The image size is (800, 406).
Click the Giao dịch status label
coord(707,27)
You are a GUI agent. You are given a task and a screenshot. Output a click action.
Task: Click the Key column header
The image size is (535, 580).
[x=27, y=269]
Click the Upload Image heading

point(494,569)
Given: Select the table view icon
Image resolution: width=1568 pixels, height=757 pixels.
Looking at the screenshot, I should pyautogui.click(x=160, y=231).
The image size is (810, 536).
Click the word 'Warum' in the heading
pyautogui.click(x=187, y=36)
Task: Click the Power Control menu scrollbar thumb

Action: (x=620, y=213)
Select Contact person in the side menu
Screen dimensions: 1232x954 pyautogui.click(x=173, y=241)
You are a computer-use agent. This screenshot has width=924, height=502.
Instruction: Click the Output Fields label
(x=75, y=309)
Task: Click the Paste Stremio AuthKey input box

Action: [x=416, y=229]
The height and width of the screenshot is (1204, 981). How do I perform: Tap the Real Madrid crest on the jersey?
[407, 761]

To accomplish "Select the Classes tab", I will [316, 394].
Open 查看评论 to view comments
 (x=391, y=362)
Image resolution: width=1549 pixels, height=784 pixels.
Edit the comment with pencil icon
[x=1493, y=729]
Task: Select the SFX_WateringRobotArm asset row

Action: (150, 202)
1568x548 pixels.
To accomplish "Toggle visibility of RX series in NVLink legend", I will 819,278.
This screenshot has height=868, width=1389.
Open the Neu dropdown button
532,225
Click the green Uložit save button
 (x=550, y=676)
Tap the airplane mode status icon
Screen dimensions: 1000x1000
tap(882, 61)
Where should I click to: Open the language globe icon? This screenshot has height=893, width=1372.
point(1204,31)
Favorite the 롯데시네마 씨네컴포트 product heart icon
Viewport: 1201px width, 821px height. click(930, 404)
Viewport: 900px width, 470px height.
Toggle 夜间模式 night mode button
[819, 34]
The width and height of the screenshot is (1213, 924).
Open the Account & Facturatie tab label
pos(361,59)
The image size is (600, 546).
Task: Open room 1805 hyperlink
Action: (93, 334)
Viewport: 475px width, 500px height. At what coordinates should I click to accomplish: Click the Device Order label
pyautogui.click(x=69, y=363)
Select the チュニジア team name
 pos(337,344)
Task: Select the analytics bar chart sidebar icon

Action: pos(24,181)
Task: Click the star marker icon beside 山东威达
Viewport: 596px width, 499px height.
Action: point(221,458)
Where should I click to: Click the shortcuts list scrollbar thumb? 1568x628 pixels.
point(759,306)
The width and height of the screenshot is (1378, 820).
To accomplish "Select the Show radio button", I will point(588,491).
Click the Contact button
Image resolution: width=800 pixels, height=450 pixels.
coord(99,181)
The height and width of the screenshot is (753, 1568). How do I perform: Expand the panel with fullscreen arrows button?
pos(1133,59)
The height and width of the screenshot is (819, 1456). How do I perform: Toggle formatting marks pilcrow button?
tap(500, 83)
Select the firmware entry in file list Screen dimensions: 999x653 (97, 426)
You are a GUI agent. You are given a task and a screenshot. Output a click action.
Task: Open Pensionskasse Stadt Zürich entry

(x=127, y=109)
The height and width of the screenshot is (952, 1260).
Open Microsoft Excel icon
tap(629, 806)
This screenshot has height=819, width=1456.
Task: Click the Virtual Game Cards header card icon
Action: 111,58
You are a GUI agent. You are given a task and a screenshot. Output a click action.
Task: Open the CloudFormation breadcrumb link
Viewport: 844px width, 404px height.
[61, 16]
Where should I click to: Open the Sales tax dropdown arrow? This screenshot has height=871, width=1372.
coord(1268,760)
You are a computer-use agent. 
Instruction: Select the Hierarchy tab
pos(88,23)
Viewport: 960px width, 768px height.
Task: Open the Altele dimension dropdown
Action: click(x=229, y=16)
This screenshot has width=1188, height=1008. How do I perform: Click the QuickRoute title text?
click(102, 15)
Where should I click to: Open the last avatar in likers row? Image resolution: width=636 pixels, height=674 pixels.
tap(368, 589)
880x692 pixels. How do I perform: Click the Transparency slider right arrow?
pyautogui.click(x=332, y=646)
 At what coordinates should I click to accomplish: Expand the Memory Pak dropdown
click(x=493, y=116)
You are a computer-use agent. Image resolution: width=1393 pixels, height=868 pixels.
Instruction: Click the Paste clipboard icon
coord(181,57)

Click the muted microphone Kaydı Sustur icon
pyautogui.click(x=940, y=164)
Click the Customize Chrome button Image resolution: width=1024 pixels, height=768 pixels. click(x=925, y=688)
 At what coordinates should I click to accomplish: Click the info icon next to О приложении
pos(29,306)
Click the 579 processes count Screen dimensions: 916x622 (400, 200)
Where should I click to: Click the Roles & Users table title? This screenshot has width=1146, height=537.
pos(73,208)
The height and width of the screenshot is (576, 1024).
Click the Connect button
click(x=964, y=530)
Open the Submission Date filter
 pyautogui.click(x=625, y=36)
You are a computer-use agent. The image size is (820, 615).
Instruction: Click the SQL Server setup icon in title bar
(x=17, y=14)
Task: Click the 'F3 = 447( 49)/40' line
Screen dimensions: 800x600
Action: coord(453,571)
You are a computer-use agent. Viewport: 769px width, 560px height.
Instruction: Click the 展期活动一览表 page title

Short exercise
Show each line in the rows above that contains the string "list".

Exercise response
Where should I click to: Click the shortcuts list scrollbar thumb? 1568x628 pixels.
Select the firmware entry in file list Screen dimensions: 999x653 (97, 426)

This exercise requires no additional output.